Bank of America is seen taking a $3 billion DTA write-down, while Goldman Sachs will likely incur a $5 billion write-down. Kotowski estimates that Morgan Stanley will experience a $4 billion write down. Kotowski doesn’t see Wells Fargo incurring a write-down. JPMorgan’s CFO Marianne Lake said at an investor conference in December that the firm would probably see a $2 billion write-down.
“[But] as you move forward depending on when the tax cut comes in, we would benefit from the lower rate and the competitive forces will come in from there,” Lake said at Goldman’s U.S. Financial Services Conference.
A mediocre quarter
In general, the fourth quarter should be mediocre for the banks. Trading revenues, particularly for FICC, should come in lower amid the low volatility in fixed income markets. Back in December, JPMorgan and Bank of America said their trading revenues had slumped 15% in the quarter. Citigroup and Goldman are also likely to see a decline in trading revenues.
Going forward, Kotowski expects FICC trading to “become a better business once long-term rates start trending upward.”
Investment banking should be somewhat of a bright spot in the earnings reports. Deal activity, including M&A and equity underwriting, imply a “stable and resilient environment, but not a booming one,” Kotowski wrote. He sees “ample room” for investment banking activity to pick up globally.
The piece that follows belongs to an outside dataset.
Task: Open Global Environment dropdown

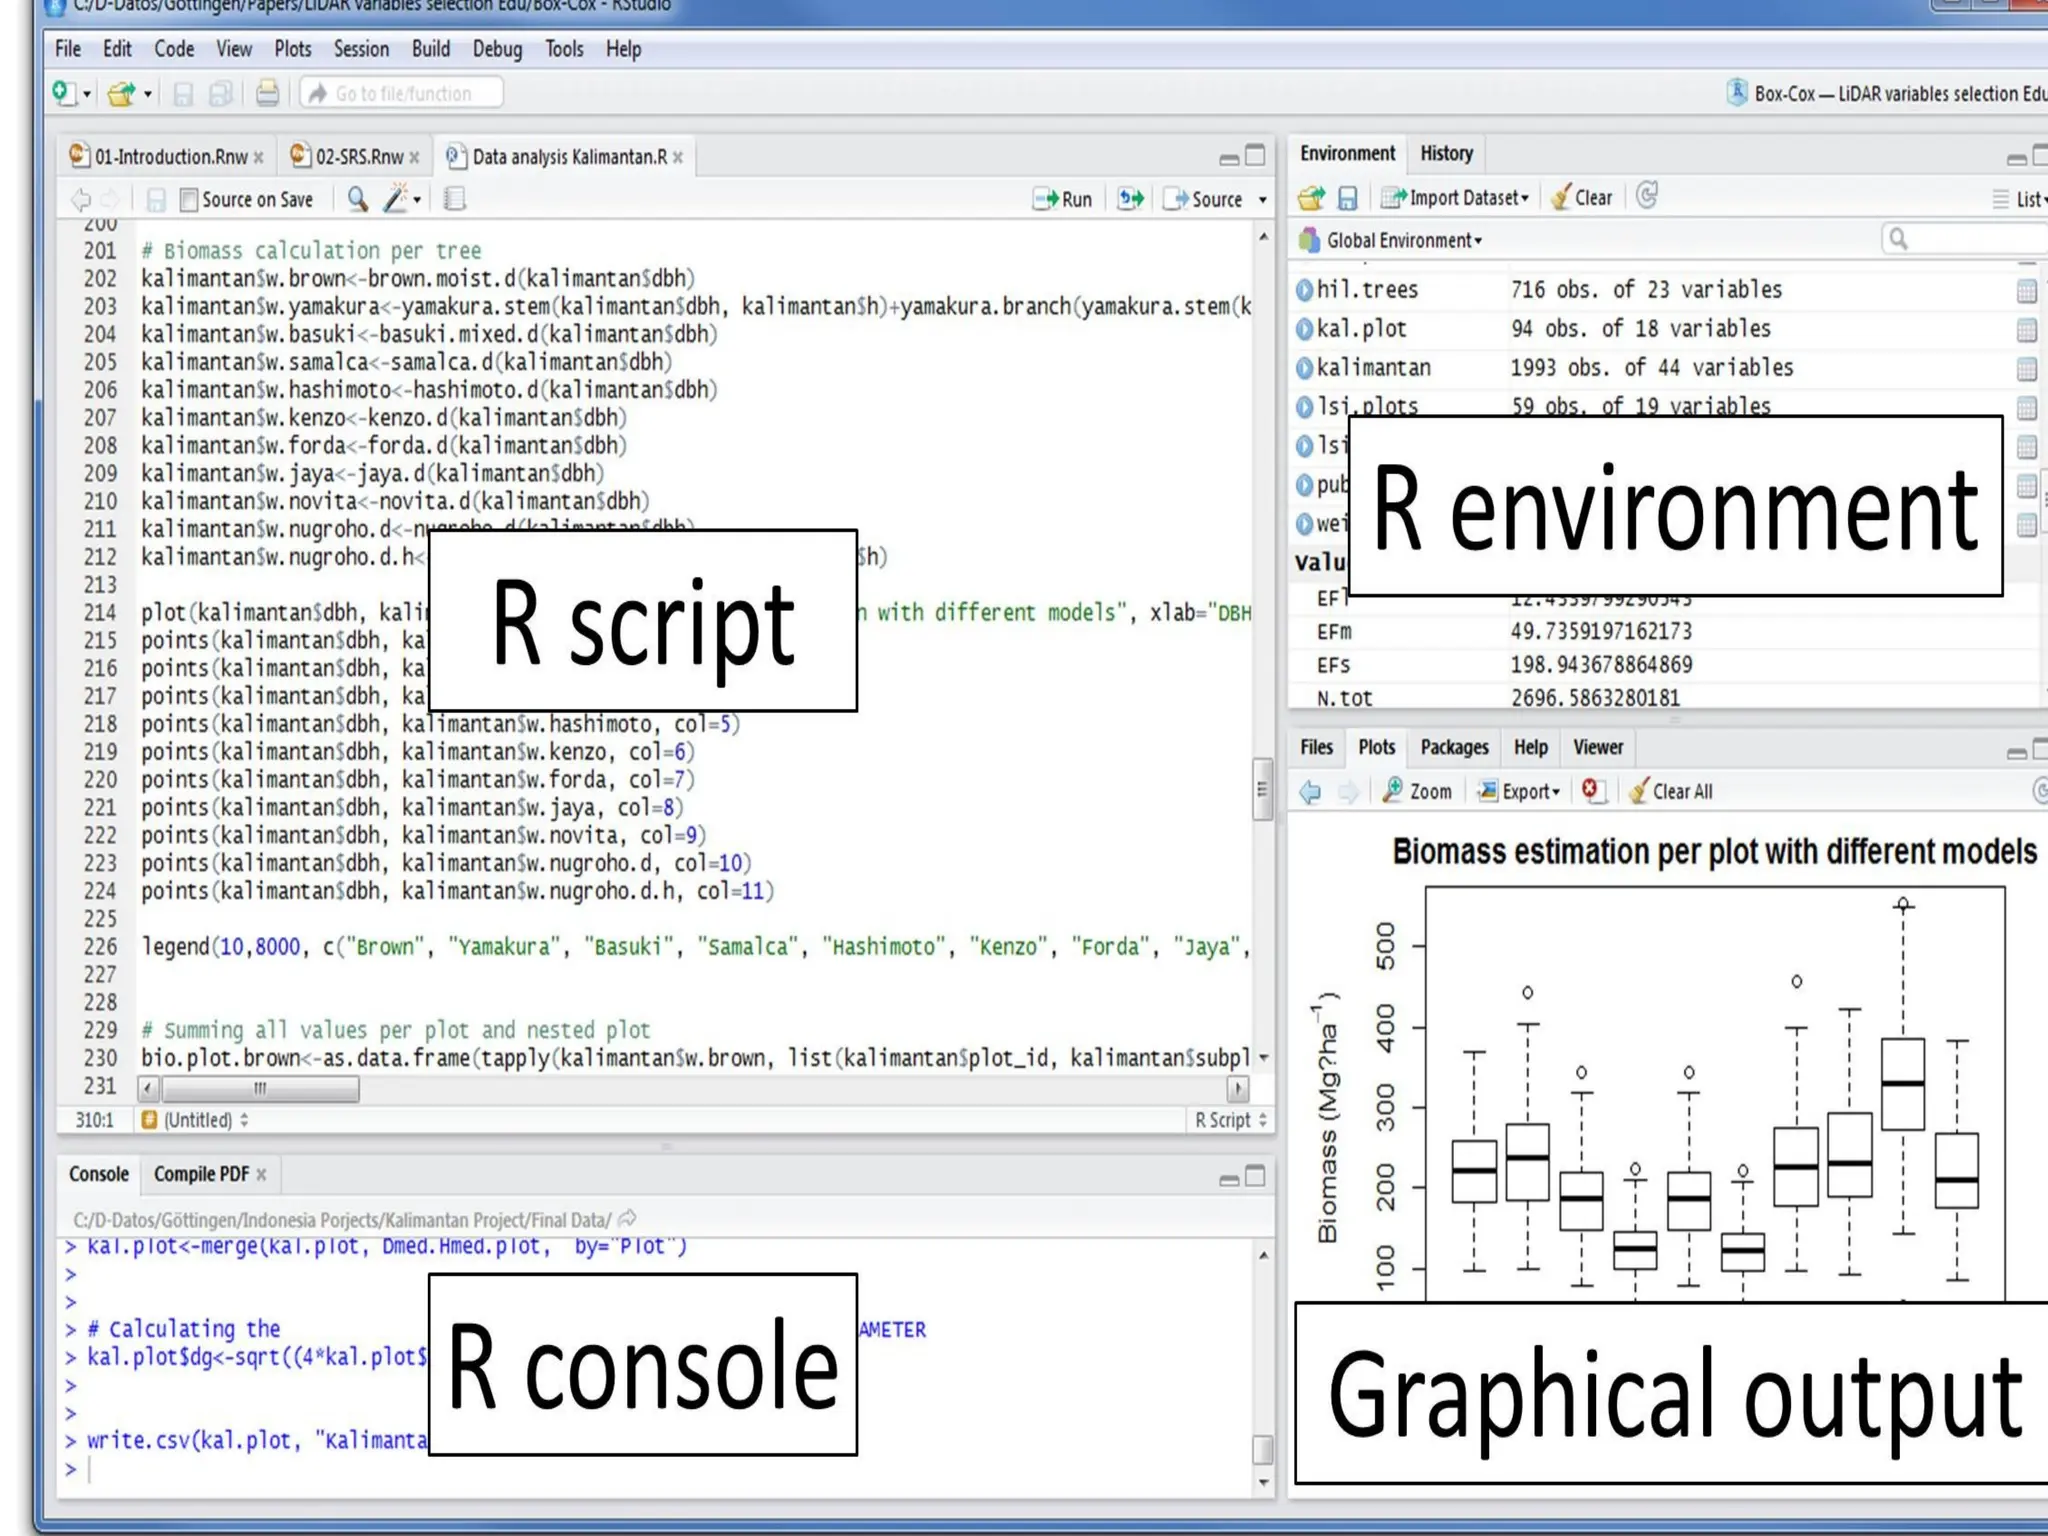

“[W]e believe that in general, stocks are driven by the underlying fundamentals,” Kotowski wrote. “If the world were ‘steady state,’ we think that low single digit loan growth could lead to double digit loan growth, and that this would look very good compared to the broader market (a 66% relative P/E multiple based on consensus estimates), we think banks remain attractive versus the market, though to us and many observers, the market is very expensive.”